→ **REQUIRED ACTION**:
Carry on the article about getting off Ozempic, picking up right after its last sentence.

How to Get Off Ozempic
Briefly

When patients start on the latest obesity drugs, they find that their food cravings drop away, and then the pounds do too. But when patients go off the drugs, the gears shift into reverse: The food cravings creep back, and then the pounds do too. Within a year of stopping semaglutide-better known by its brand names Wegovy or Ozempic-people regain, on average, two-thirds of the weight they lost. Tirzepatide, also known as Zepbound or Mounjaro, follows a similar pattern. And so the conventional medical wisdom now holds that these obesity drugs are meant to be taken indefinitely, possibly for a lifetime.
To pharmaceutical companies selling the blockbuster drugs-known collectively as GLP-1 drugs, after the natural hormone they mimic-that might be a pretty good proposition. To patients paying more than $1,000 a month out of pocket, not so much. Most Americans simply cannot afford the cost month after month after month.

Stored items
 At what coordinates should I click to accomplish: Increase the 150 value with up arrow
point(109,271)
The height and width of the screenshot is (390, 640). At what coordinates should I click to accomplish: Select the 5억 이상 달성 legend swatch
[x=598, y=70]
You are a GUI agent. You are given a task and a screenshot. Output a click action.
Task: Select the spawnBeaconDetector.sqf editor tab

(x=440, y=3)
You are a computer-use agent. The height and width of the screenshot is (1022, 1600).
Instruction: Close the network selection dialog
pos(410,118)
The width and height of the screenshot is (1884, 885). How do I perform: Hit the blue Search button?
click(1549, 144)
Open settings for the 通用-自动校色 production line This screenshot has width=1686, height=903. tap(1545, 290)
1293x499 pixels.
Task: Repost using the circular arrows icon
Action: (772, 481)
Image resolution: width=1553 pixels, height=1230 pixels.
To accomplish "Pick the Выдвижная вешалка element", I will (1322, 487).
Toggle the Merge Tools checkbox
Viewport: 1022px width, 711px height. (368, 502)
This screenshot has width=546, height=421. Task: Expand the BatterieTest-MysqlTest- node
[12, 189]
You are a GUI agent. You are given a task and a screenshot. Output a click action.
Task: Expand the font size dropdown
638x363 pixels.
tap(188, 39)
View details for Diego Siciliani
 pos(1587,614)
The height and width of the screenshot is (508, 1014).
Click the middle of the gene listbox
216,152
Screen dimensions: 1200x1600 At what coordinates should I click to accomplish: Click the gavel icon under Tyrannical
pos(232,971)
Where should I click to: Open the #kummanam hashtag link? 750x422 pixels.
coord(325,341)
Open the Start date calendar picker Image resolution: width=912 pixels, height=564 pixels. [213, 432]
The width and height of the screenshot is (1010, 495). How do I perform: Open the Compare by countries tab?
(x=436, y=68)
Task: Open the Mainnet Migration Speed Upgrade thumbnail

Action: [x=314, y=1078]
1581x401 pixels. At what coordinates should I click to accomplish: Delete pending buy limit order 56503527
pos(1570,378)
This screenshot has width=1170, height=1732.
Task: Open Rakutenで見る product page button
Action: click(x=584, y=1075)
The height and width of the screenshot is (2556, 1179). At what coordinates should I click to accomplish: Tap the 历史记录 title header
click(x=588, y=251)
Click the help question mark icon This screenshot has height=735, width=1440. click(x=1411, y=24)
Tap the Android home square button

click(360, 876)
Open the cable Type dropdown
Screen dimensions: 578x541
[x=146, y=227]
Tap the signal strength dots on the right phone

→ **TASK OUTPUT**:
"What if we do a short-term investment, use it for six months to a year to get 50 pounds off?" asks Sarah Ro, an obesity-medicine doctor and the director of the University of North Carolina Physicians Network Weight Management Program. Then, as she and other doctors are now exploring, patients might transition to older, less expensive alternatives for long-term weight maintenance.